Djokovic imitated former three-time champion Gustavo Kuerten by drawing a giant heart in the Paris clay before collapsing inside it.
“I drew the heart on the court, like Guga who gave me permission to do. My heart will always be with you on this court."
Playing in his 20th final at the majors and sixth in succession, the Serb superstar is the first man since Jim Courier in 1992 to win the Australian and French Opens back-to-back.
Victory also allowed Djokovic to stretch his winning record over 29-year-old Murray to 24-10 overall and 8-2 in Grand Slams.

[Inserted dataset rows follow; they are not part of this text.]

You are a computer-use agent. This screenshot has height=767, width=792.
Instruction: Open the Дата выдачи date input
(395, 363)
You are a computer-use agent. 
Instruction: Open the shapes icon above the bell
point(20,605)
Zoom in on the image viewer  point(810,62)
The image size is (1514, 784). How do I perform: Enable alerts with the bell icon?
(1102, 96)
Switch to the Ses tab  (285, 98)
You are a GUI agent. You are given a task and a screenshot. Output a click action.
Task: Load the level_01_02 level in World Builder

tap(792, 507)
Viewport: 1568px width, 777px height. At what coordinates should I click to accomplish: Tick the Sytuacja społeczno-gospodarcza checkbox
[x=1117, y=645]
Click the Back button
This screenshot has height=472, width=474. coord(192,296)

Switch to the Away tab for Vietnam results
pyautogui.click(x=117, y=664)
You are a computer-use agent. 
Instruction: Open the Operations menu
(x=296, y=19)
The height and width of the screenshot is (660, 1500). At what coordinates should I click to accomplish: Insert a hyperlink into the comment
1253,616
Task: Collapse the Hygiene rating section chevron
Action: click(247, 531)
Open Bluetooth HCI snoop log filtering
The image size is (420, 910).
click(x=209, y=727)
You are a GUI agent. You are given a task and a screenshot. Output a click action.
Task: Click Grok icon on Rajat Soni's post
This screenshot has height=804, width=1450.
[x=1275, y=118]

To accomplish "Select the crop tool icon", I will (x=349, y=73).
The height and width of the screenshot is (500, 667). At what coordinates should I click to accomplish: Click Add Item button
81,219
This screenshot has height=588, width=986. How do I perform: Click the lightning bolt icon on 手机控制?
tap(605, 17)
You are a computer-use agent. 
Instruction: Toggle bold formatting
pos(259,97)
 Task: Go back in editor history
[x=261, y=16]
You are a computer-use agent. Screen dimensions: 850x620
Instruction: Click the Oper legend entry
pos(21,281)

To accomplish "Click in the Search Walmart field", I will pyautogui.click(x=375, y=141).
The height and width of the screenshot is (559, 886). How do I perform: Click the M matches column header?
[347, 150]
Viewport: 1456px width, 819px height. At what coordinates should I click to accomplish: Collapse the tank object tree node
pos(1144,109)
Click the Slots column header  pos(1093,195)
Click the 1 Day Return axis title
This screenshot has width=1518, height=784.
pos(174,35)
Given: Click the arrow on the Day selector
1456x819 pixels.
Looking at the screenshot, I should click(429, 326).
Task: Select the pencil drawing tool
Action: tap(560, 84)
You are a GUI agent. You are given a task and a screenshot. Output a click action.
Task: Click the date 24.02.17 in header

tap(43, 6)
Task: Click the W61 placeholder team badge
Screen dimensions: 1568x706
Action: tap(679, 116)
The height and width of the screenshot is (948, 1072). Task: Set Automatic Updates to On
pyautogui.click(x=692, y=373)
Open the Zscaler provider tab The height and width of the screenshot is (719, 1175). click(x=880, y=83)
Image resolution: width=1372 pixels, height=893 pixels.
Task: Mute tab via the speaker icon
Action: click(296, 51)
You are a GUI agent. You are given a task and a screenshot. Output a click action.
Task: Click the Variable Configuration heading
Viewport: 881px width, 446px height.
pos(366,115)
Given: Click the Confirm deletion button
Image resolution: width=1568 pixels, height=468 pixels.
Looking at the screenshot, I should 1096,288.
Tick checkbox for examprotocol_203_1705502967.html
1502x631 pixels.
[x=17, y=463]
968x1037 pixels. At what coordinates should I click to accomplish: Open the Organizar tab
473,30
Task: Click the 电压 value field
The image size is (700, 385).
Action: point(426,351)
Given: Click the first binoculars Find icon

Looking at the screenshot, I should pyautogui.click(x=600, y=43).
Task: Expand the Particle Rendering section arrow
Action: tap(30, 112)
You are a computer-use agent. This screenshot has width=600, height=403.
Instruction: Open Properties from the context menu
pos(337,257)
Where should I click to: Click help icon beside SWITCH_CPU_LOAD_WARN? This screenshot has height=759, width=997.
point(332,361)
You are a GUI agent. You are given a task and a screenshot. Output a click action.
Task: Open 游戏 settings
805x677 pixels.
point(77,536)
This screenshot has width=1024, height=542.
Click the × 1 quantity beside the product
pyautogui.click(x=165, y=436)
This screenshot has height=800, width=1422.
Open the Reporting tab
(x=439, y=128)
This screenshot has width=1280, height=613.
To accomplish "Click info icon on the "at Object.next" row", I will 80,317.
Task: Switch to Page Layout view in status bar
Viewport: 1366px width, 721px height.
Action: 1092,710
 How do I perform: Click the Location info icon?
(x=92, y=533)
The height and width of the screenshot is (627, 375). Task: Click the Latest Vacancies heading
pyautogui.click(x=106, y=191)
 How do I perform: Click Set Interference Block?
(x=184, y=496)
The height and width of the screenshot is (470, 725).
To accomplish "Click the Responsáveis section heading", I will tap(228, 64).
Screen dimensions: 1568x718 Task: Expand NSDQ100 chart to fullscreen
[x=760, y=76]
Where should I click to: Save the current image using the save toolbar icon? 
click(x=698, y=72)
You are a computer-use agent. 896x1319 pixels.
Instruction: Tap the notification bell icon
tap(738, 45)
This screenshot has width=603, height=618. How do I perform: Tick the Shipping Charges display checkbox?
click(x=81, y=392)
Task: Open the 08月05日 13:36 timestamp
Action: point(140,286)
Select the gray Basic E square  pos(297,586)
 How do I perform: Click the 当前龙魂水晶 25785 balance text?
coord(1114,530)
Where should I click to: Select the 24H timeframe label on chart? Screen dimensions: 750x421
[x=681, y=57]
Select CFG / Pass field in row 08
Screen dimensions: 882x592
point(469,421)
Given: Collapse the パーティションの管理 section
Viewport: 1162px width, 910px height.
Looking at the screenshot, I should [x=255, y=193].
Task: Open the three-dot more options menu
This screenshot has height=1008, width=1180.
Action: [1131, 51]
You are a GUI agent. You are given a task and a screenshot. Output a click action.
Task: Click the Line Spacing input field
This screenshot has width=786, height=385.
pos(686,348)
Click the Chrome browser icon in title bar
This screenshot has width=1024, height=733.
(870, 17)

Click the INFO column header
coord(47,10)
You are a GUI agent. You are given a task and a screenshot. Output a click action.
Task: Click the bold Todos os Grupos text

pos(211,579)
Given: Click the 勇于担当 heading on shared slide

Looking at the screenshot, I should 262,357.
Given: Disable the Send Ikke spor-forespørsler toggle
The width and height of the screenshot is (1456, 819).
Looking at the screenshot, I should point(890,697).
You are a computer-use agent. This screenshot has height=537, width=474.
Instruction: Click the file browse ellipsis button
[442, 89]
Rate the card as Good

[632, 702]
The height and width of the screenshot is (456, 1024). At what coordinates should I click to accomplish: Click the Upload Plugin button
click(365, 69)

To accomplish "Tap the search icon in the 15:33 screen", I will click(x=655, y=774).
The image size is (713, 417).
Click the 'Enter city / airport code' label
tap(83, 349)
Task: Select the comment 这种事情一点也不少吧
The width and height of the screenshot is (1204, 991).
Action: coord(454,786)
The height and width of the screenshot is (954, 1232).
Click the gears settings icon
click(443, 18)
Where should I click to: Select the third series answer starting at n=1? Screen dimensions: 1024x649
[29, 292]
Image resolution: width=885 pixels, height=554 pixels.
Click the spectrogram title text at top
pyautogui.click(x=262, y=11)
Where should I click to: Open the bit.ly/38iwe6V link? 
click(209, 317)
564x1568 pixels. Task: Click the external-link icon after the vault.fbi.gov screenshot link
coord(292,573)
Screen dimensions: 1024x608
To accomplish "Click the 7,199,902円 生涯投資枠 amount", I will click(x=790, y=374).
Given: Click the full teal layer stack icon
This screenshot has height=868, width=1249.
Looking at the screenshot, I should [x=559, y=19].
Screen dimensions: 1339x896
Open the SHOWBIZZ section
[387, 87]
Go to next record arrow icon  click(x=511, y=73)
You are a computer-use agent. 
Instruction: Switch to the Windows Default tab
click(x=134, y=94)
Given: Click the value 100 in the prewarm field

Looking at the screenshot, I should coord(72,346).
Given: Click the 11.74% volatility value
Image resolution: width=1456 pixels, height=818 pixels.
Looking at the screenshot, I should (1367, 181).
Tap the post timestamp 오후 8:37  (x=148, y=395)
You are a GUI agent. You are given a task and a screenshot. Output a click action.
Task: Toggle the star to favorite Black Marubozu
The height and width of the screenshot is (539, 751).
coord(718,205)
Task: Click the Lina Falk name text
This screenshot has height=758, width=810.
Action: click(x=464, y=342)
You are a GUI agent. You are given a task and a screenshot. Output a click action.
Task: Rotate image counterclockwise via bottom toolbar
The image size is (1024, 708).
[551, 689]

Murray, the world number two and the first British man in the final in Paris since Bunny Austin in 1937, remains with two Grand Slam titles as he failed to become the first winner of the French Open since Fred Perry 81 years ago.
Before a ball was hit, spectators stood to applaud Muhammad Ali after an image of the boxing legend, who died on Friday, appeared on the giant video screen high up on the Philippe Chatrier court.
Djokovic admitted to a pre-match TV interviewer that it was certain to be an emotional afternoon although he was quickly into his stride, breaking Murray to love in the first game and shrugging off having to play five days in the last six.
The British star broke back to level before reeling off the next four games for a 4-1 lead as Djokovic’s game quickly and unexpectedly unravelled.
Murray remained in charge, finding time to loudly berate a French television interviewer for climbing uninvited into his player’s box overlooking the court.
Djokovic then argued with umpire Damien Dumusois for refusing to have a point replayed at 15-0 as Murray served for the first set.
But the Serb was horribly out of sorts even before that spat with his 13 unforced errors proving fatal.
The world number one had to shake off a break point in the opening game of the second set before Murray obligingly imploded, dropping serve to fall 2-0 behind.
Djokovic misread the geometry on a drop shot which would have given him a double break in the fourth game but he was soon 4-1 to the good.
The top seed remained ruthlessly dialled-in, broke again for 5-1 and levelled the final when Murray dumped a service return into the net.
Djokovic, with the Paris crowd loudly on his side for the first time in four final appearances, broke for 2-1 in the third set which became 4-1 off a sublime running, backhand, cross-court drop-shot.
The Serb saved four break points to go to 5-1 before securing the set against a weary-looking Murray who had spent five hours longer on court than Djokovic and played two five-setters in the opening rounds to get to his first French Open final.
Djokovic kept his foot on Murray’s throat, breaking in the first game of the fourth set as the second seed carried on a running argument with the umpire over the positioning of the overhead camera.
The Serb broke to love for 5-2 and history was just moments away. However, there was still time for a twist as he cracked when serving for the title before finally sealing the triumph after three hours on court.